Swiss rail industry warns against overloading the Rhine-Alpine corridor for freight transport

Swiss rail industry warns against overloading the Rhine-Alpine corridor for freight transport

Swiss railway companies are proposing four measures to help ensure capacity and stabilize operation.

A contractually agreed extension is planned for the Rhine Valley railway between Karlsruhe and Basel. The upgrade to four-track traffic, 740 metres of train length, and 2000 tonnes train weight is intended to significantly increase the line capacity and performance. However, due to the complexity of the project, completion of the work is not expected before 2040-2045. By then, workable alternative solutions must be in place to help operate the capacity-constrained railway and prevent shippers from switching to other modes of transport and supply, especially back to road transport.
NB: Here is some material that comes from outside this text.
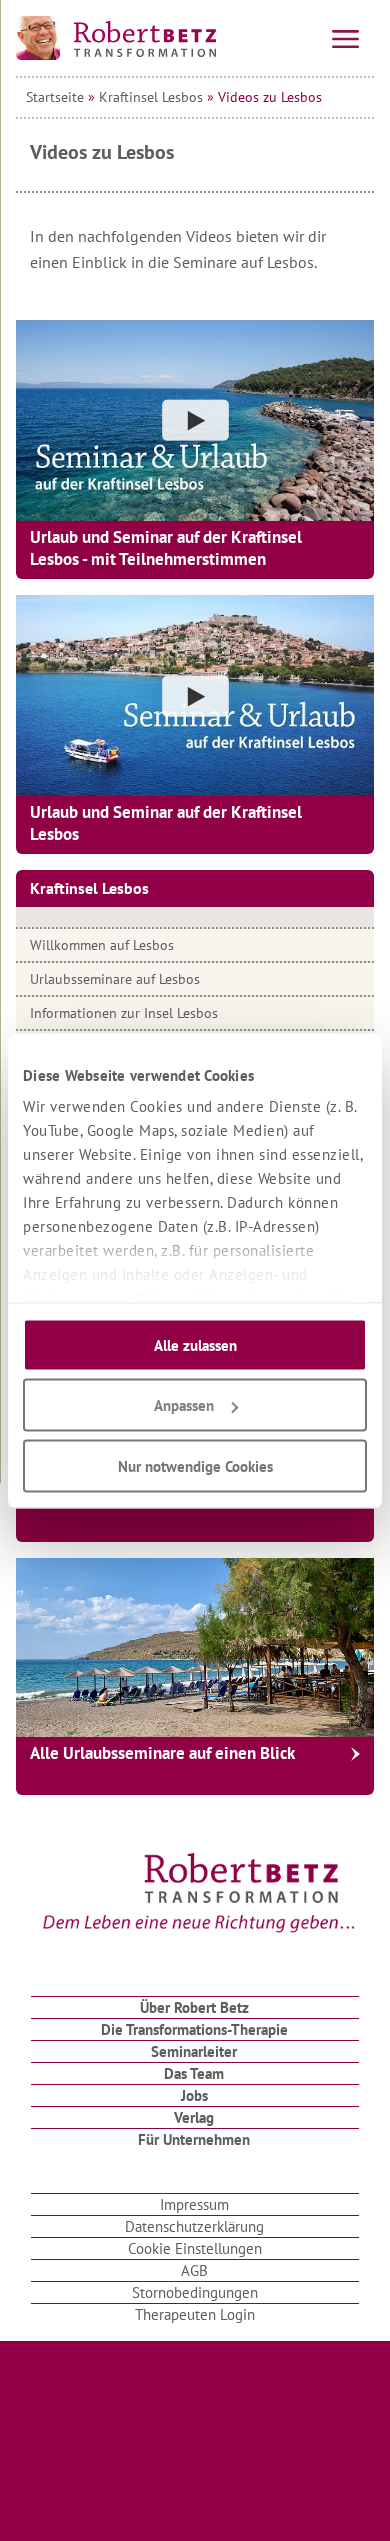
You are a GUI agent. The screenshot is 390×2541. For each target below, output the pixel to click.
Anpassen (184, 1405)
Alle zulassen (195, 1344)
The Swiss railway companies, which include VAP, BLS Cargo AG, Hupac Group, and SBB Cargo International, have presented four measures to decongest the Rhine-Alpine corridor. The main focus is on the railway line on the left bank of the Rhine via France, which is an ideal complement and alternative to the Rhine Valley railway on the right bank via Germany.

Measure No. 1 – Modernization of the north-south axis on the left bank of the Rhine

The railway companies propose an accelerated modernization of the north-south axis on the left bank of the Rhine. With relatively little funding, the additional capacity of 60 freight trains per day is considered essential for the growth of the new rail link across the Alps (NRLA) can be achieved within a few years. “The Swiss authorities should now press ahead with negotiations with neighbouring countries to achieve electrification and upgrading of the Wörth-Strasbourg line as an alternative route as soon as possible,” commented Hupac in a press release.

Measure No. 2 - Internationally coordinated train path management

The second measure discussed by the companies is that there should be internationally coordinated train path management on the left bank of the Rhine. The infrastructure managers involved in Germany, France, and Switzerland should draw up a common catalog of through train routes so that as many freight trains as possible can pass through this bottleneck in a stable and smooth manner". One simple solution to increase capacity could be to lift restrictions on night rail traffic. Other temporary solutions could be to simplify German-French communication by using language applications or bilingual staff in infrastructure control centers.

Measure No. 3 - Rail freight traffic to operate without interruptions on the main routes

Under the third measure, rail freight traffic shall be operated without interruption on the main international routes. It is necessary to ensure that there are no open construction sites, that the facilities are trouble-free, and that the necessary f equipment (overhead line, train length, storage areas, etc.) is available for all trains using the alternate routes.

Measure No. 3 - International working body of the infrastructure managers

The fourth and last measure relies on international cooperation between the infrastructure managers involved with the corridor. “We propose the establishment of an international working body of the infrastructure managers of the corridor with the involvement of the transport ministries. The aim is an active coordination of the requirements of the infrastructure extension on the one hand and a marketable transport offer on the other. As a central transit country in the Rhine-Alpine corridor, Switzerland is predestined to play a driving role in the implementation of the aforementioned measures,” added Hupac.